Re: [syzbot] [kernel?] possible deadlock in alarm_handle_timer
From: Thomas Gleixner
Date: Tue Dec 12 2023 - 14:19:56 EST
On Sat, Dec 09 2023 at 11:08, xingwei lee wrote:
> Hello, tglx.
Please do not top-post: https://people.kernel.org/tglx/notes-about-netiquette
> I reprduce this bug with
> linux-next commit:
> https://git.kernel.org/pub/scm/linux/kernel/git/next/linux-next.git/log/?id=eff99d8edbed7918317331ebd1e365d8e955d65e
> kernel config: https://syzkaller.appspot.com/text?tag=KernelConfig&x=61991b2630c19677
> the same configuration as the syzbot dashboard:
> https://syzkaller.appspot.com/bug?extid=f2c4e7bfcca6c6d6324c.
If you want that people look after your report, then the report needs to
carry the information right away.
> However, I do not entangled the information and just try to generate
> repro.c with the configuration provided by syzbot dashboard.
The reproducer file alone is useless without the rest of the information.
> When I try the repro.c in the lasted upstream commit:
> f2e8a57ee9036c7d5443382b6c3c09b51a92ec7e, it can't crash the kernel at
> all. Should I assume this bug was fixed by the mainline?
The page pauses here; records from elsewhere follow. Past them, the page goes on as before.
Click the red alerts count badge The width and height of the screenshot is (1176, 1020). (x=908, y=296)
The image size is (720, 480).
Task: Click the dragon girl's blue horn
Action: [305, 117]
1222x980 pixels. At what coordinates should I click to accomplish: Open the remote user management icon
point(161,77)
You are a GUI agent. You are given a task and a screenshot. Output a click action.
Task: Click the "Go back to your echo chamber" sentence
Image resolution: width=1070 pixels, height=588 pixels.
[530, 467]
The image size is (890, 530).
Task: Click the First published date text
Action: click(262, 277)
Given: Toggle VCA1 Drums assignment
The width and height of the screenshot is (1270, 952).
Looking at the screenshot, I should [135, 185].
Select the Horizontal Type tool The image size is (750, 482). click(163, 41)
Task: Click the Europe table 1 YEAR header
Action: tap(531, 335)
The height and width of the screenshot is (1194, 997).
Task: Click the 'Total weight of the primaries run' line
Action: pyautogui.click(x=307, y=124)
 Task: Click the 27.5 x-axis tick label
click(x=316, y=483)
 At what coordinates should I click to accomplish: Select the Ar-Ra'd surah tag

Assumptions are not helpful. And if you look at the syzkaller report
then it's entirely clear that the problem is _NOT_ in
alarm_handle_timer().
Possible interrupt unsafe locking scenario:
CPU0 CPU1
---- ----
lock(&sighand->siglock);
local_irq_disable();
lock(&new_timer->it_lock);
lock(&sighand->siglock);
<Interrupt>
lock(&new_timer->it_lock);
*** DEADLOCK ***
So it's clear that sighand->siglock is taken without interrupts disabled
somewhere and the report tells you exactly where:
-> (&sighand->siglock){+.+.}-{2:2} {
HARDIRQ-ON-W at:
<SNIP/>
ptrace_set_stopped kernel/ptrace.c:391 [inline]
ptrace_attach+0x401/0x650 kernel/ptrace.c:478
<SNIP/>
Now if you'd dig into the git history of linux-next then you'd figure
out that the commit which introduced the problem:
5431fdd2c181 ("ptrace: Convert ptrace_attach() to use lock guards")
was removed from linux-next on 2023-11-20, which is 3 days later than
the commit tag you linked to and never came back and therefore is not in
mainline.
It's all fine if you try to get a reproducer for something, but you
could have spared all of us a lot of time if you validated that the
problem still persists in linux-next and upstream.
Thanks,
tglx